WORK TO COMPLETE: Below are some records; quote exactly the lines from the one that contains "Screen dimensions: 621x441" through the one that contains "Given: Go to the next page of items", inclusive, and no others.
┌──
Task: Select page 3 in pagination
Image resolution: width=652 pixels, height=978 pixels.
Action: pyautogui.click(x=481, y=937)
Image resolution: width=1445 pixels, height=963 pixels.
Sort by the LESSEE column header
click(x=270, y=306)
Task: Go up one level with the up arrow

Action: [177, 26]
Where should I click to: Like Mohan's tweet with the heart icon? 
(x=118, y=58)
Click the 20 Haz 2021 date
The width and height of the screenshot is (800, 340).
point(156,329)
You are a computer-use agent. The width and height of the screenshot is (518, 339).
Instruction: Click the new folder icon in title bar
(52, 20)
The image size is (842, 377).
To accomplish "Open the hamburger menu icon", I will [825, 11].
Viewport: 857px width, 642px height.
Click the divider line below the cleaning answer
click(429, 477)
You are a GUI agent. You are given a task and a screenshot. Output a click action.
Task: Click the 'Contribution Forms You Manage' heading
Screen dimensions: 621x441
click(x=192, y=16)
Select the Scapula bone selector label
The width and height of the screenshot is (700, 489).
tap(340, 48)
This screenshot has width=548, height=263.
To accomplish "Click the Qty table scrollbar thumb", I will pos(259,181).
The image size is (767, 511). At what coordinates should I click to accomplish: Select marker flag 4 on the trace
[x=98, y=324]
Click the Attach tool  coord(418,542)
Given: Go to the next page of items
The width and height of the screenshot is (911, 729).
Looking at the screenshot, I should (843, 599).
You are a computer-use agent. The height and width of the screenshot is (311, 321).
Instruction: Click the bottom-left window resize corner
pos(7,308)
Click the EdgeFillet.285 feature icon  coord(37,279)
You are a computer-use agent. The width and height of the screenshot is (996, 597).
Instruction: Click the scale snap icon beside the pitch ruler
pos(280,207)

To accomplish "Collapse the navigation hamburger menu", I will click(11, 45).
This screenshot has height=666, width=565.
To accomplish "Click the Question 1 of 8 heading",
└──
COMPLETED EXERCISE:
Screen dimensions: 621x441
click(x=192, y=16)
Select the Scapula bone selector label
The width and height of the screenshot is (700, 489).
tap(340, 48)
This screenshot has width=548, height=263.
To accomplish "Click the Qty table scrollbar thumb", I will pos(259,181).
The image size is (767, 511). At what coordinates should I click to accomplish: Select marker flag 4 on the trace
[x=98, y=324]
Click the Attach tool  coord(418,542)
Given: Go to the next page of items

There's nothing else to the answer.